ABOUT THIS TASK
Every line with the string "computer" must be copied from the entries below.
#### MATERIAL PROVIDED ####
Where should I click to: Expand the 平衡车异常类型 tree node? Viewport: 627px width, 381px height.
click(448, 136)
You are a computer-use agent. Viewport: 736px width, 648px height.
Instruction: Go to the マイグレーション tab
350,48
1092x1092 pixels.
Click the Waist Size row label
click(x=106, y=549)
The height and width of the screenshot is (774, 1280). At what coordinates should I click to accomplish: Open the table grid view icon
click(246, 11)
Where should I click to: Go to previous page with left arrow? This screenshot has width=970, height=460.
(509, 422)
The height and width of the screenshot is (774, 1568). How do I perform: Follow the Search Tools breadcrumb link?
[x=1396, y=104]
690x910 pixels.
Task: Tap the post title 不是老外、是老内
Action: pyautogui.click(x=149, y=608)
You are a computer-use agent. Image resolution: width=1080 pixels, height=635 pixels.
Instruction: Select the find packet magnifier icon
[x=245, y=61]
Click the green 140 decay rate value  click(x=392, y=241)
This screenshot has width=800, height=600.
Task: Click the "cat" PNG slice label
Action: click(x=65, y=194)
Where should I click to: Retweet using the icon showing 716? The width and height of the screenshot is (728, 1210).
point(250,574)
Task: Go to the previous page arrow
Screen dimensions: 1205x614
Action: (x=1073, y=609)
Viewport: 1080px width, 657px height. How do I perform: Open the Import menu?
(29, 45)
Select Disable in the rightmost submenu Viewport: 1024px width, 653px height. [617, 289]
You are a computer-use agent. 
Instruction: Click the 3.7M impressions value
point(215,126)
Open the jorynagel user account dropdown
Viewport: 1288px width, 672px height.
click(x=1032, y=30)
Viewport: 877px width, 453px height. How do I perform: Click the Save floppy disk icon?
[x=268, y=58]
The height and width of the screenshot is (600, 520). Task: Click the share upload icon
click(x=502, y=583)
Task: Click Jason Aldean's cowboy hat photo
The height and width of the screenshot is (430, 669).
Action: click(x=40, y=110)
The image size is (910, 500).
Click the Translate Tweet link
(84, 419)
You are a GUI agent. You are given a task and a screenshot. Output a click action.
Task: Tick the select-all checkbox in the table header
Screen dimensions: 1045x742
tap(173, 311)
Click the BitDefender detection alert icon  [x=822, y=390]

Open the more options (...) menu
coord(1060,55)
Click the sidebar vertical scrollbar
####
RESPONSE BOX
You are a computer-use agent. Viewport: 736px width, 648px height.
You are a computer-use agent. Image resolution: width=1080 pixels, height=635 pixels.
You are a computer-use agent. 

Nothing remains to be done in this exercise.